Seine erste Stelle als Aushilfskaplan bekam Ferdinand Kerstiens in Heeßen bei Hamm, wo er zwar nur sechs Wochen blieb. Die erste reguläre Kaplansstelle war in der Arbeiterpfarrei St. Josef in Bocholt. Diese war nicht nur konservativ, sondern auch autoritär geprägt. Nicht nur die Laien, sondern auch die zwei Kapläne hatten neben dem Pastor nichts zu bestimmen. Die Kapläne mussten bis zu zehn Stunden in der Schule unterrichten; vorgeschrieben war das Erlernen des Katechismus mit Fragen und Antworten über den Glauben. Die Zeit vor dem Zweiten Vatikanischen Konzil war von einem überhöhten Priesterbild geprägt: „Der Priester ist etwas Besonderes, herausgehoben aus dem Volk“.[2]

Eine entscheidende Wende brachte für Ferdinand Kerstiens das Jahr 1962. Er wurde vom Bischof Michael Keller als Kaplan in der Studentengemeinde an der Universität Münster ernannt. 1962 begann das Zweite Vatikanische Konzil. In der Studentengemeinde war Kerstiens insbesondere verantwortlich für den Ausländerkreis, den Naturwissenschaftlerkreis und die Herstellung des Programms. Und: "Die Studenten holten mich langsam vom klerikalen Treppchen herunter, auf dem ich in Bocholt noch gestanden hatte."[3] 1963 wurde er bis 1968 Leiter des neuen Studentenwohnheimes „Albertus-Magnus-Kolleg“. 1965 wurde er zur theologischen Promotion bei dem Fundamentaltheologen Johann Baptist Metz freigestellt. In dem Doktorandenkolloquium mit vielen ausländischen Studierenden wurde er von der Befreiungstheologie und der „Neuen Politischen Theologie“ von J.B. Metz geprägt. Das Thema seiner Dissertation: "Die Hoffnungsstruktur des Glaubens", war nicht nur eine akademische Fragestellung, sondern wurde für ihn zum Leitthema seines ganzen weiteren Lebens und zur inneren Dynamik seines Wirkens.

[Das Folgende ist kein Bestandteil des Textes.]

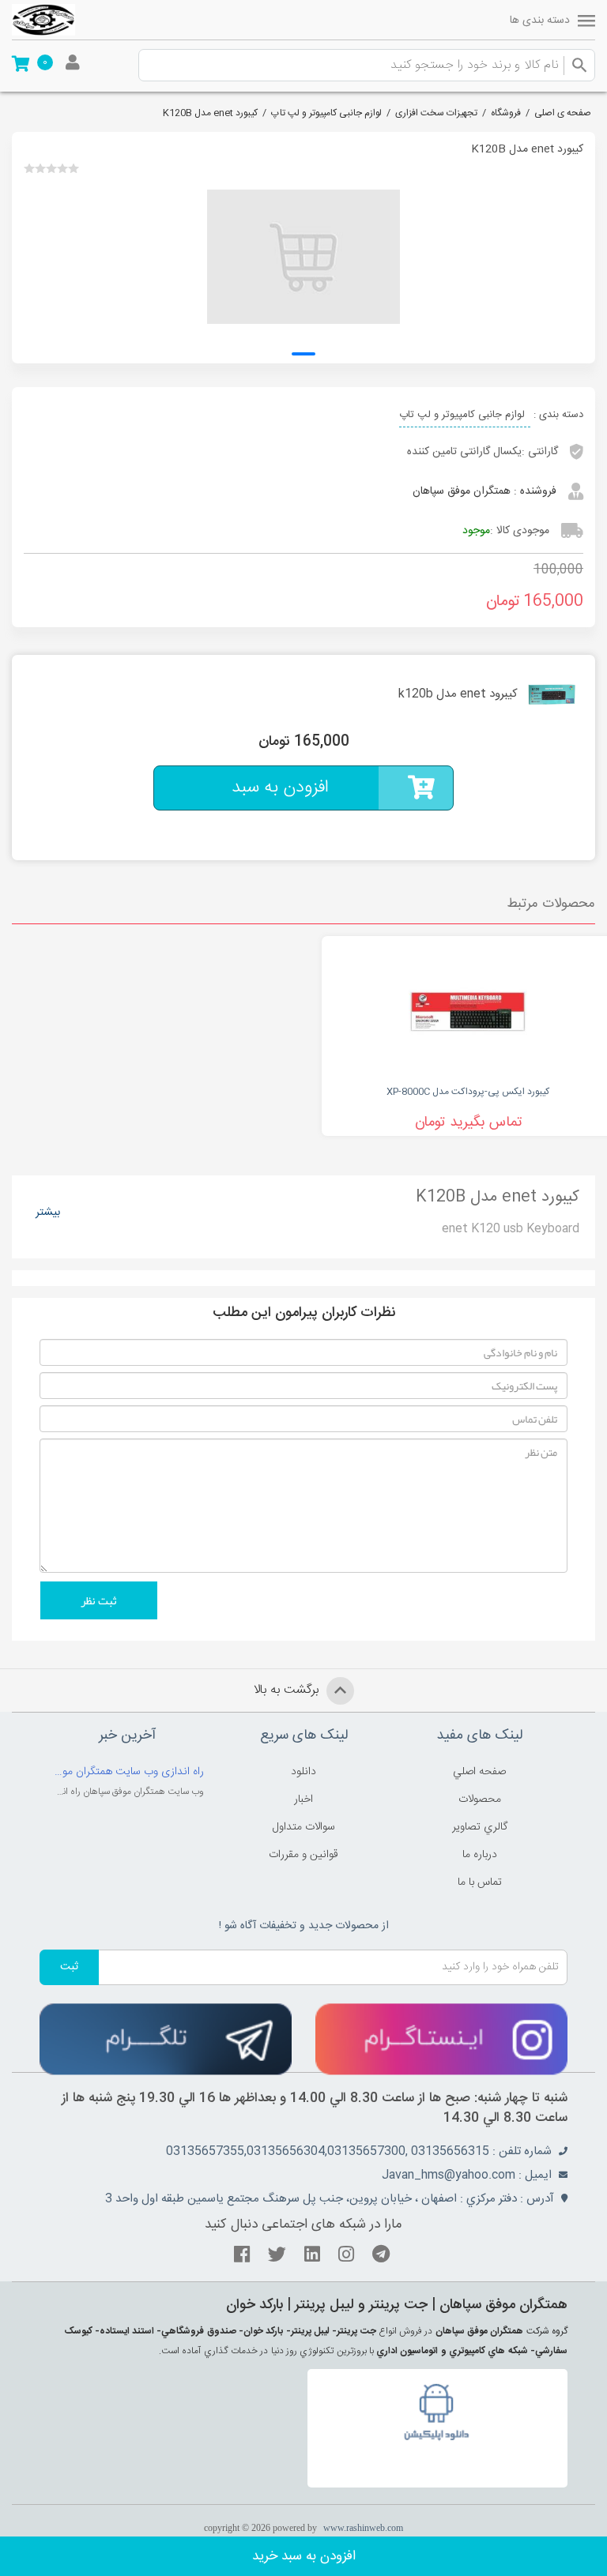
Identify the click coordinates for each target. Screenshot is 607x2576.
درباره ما (479, 1854)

Korreferent bei der Dissertation war Professor Karl Rahner. 1968 wurde er Studentenpfarrer in der Studentengemeinde an der Universität.

Von 1975 bis 1998 war Kerstiens Pfarrer in die Gemeinde St. Heinrich in Marl. Er wollte die Erneuerung der Kirche unmittelbar an der Basis einer Ortsgemeinde mit vorantreiben. Die anfängliche Skepsis dieser Arbeitergemeinde gegenüber dem ehemaligen Studentenpfarrer wich bald, weil er nicht als Besserwisser, sondern als Lernender kam. Mit seinem partizipativen Pastoralkonzept stärkte er die eigene Verantwortung der Gemeindemitglieder, unterstützte die Arbeit der vorhandenen Gruppen wie z. B. die Katholische Arbeitnehmer-Bewegung (KAB), den Caritaskreis und die Katholische Frauengemeinschaft Deutschlands (kfd) und arbeitete in Arbeitskreisen mit zu Themen, die ihm besonders am Herzen lagen, wie Ökumene, Eine Welt, Gerechtigkeit und Frieden.[4] Dieses Engagement setzte sich auch fort, als Kerstiens 1998 sein Pfarramt beendete und in den "Un-Ruhestand" ging.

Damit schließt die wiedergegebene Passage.